研修では相馬さんから実際の案件のマイルストーンの例を示してもらいました。マイルストーンは成果物までイメージしながら作成するようにします。なぜなら成果物は予算に直結するからです。各種のイベントもいれて、長い期間を俯瞰して見ながら管理できるようにします。プロジェクトタスクの可視化のシートではWBSと同じ番号が割り振られているとあわせて確認しやすくなるのでお勧めです。

さらに、WBS作成における細かいコツを2つ解説してもらいました。1つは、スケジュールは後ろから引くと作りやすいことです。ゴールを見据えてバックキャストしやすいためにもマイルストーン上で可視化しておくことが大切です。それをもとにWBSを作成していきます。そしてその中でのデッドラインを引いておきます。デッドラインとはここだけは絶対に譲れない期限のことです。

スケジュール作成の際は作業負荷の大きいタスクからプロットしていきます。高リスクなタスクも優先的にプロットして作成したいところです。プロジェクトオーナーの部署だけでなく、他部署に関連するタスクがあればそれもあわせて記載しておきましょう。

また、もう1つは、クリティカルパスを意識するということです。前の工程が完了していなければ、次の工程を進められない関連タスクのこと。タスク同士の依存関係をクリティカルパスといい、スケジュール作成では非常に重要なポイントです。
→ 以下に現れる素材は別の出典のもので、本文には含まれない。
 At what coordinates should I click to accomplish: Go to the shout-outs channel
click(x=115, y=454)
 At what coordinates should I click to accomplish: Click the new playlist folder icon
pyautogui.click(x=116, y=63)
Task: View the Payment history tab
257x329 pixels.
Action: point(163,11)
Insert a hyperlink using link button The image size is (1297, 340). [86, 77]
ここで参加者から、マイルストーンはどれくらいの粒度で設定すべきか?という質問がありました。それについては相馬さんから「一カ月単位くらいで大丈夫です。複雑なプロジェクトになってくると相関図があった方がわかりやすくなってきます。それをもとにマイルストーン、WBSへスケジュール化していくようにしてください。」と説明がありました。マイストーンが設定できない時は、要件が固まっていない場合が多いので注意が必要です。



プロジェクト全体を通して必要なのはワンチーム


最後に聴講してもらった本部長の松川に総評を依頼したところ追加講義をしてもらいました(笑)。相馬さんの講義についてはリアルな現場のノウハウが濃縮されていてすごくよかった!とのお声をいただきました。

そしてここからが追加講義です。
クライアントからのオーダーが目的と合致していればいいですが、そうではないケースがあります。その場合はプロマネが率先して、クライアントに「目的は何ですか?」と問わなければなりません。それを聞く際には、注意が必要で「どうしましょうか?」と聞く委託型では進まなくなってしまうことが多いです。ですので「我々はこうすべきだと思います!」というコンサル型で聞くようにしましょう。この方がクライアントからの信頼も獲得しやすくなります。
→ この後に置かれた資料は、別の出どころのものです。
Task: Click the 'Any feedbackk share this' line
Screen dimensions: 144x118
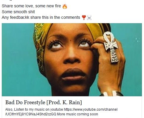Action: click(x=41, y=18)
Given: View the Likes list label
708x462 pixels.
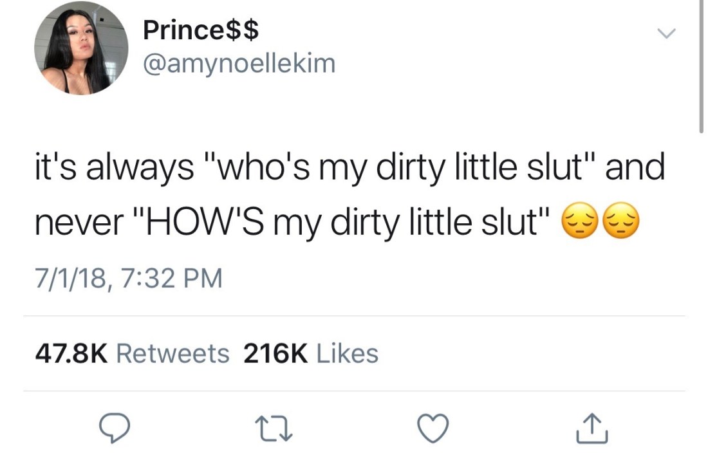Looking at the screenshot, I should pos(347,353).
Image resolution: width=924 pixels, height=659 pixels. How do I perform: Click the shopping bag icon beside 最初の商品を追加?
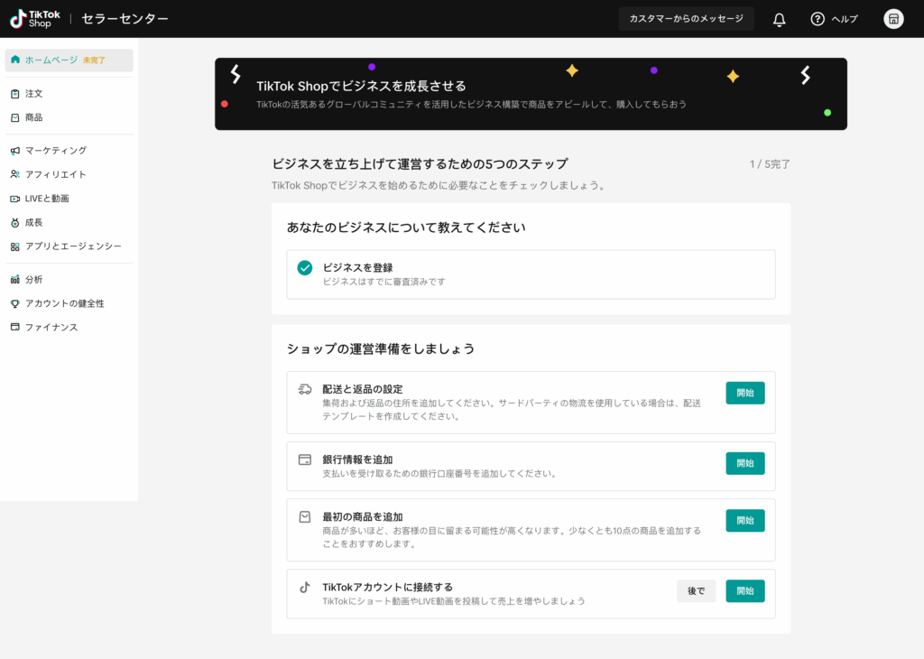coord(305,517)
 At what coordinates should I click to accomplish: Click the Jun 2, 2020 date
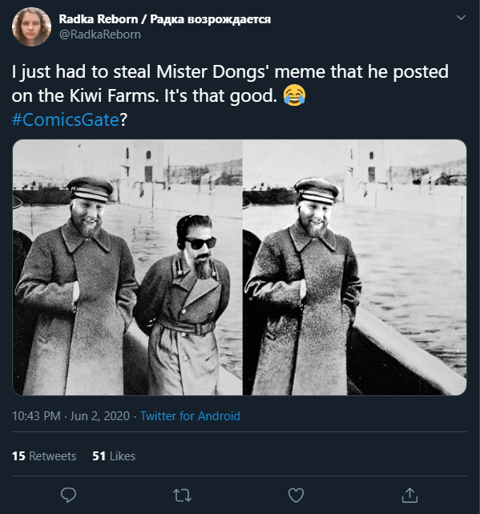(100, 416)
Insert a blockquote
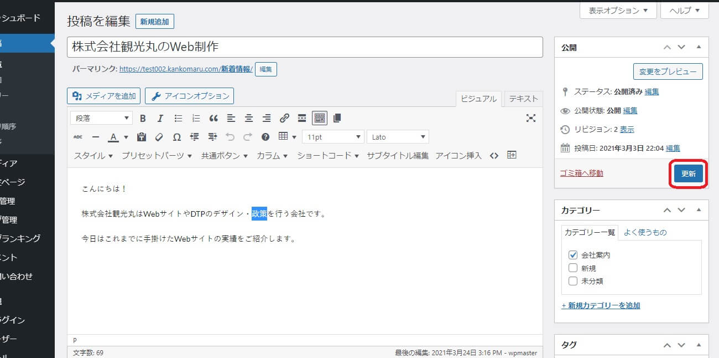 click(x=213, y=117)
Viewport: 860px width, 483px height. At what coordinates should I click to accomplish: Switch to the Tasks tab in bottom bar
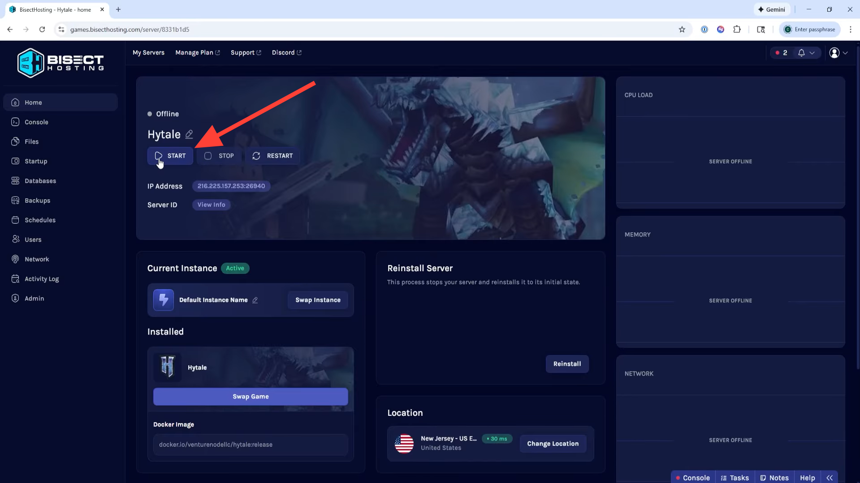pos(735,478)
プロマネの役割についてですが、関係者間の役割をクロスしていくことが大切です。そうすることでワンチームになることができます。人間なので議論して意見をぶつけ合ってでも一つになってやらないとうまくいかないのです。また成果物について決まってないケースが多いので、逃げずに決めることが重要です。

そしてモック、プロトタイプは早い段階でできるだけリアルに作るようにしましょう。ラフなものだけでは最終のイメージができません。リアルに明確なものを作っていかないと役に立たないのです。そのためには時間を使っても構いません。リアルなプロトタイプがないと合意形成ができないので逆に後々時間がかかってしまうことになります。長いプロジェクトこそ早くプロトタイプを作ることが大切です。最終ゴールをイメージして精緻なモック、プロトタイプを作成しましょう。
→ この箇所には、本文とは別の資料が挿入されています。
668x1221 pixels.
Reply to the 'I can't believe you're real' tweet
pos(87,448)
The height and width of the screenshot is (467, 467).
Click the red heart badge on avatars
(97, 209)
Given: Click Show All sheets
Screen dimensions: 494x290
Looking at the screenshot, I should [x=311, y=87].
スケジューリングについては、マイルストーンにもWBSにもクリエイティブ性が求められます。その通りやればいいというものではありません。作業内容を見越してクリエイティブにスケジュール化する。大きな負荷がかかる作業は優先的にスケジュール化していきます。これは夏休みの宿題と一緒ですね。自由研究のようなものを最後に残すと時間が足りなくなってうまくいきません。

全体を通してはやはりワンチームが重要。仲良くやることがいいことではなく、議論してぶつかってでも目的にむかってワンチームになることが重要です。そのためにも言語の共通化や定義のまとめが大切になります。ここで高橋講師からも、ワンチームはクライアントも含めてワンチームになると良いというアドバイスをもらいました。なぜなら利害関係があるのでだんだん仲が悪くなりがち(汗)だからとのことでした。


以上で2日間にわたって開催されたプロジェクトマネジメント研修が終了となりました。参加したメンバーもこれらの知識やスキルを活用して、どんどん大きなプロジェクトを推進していってもらいたいです。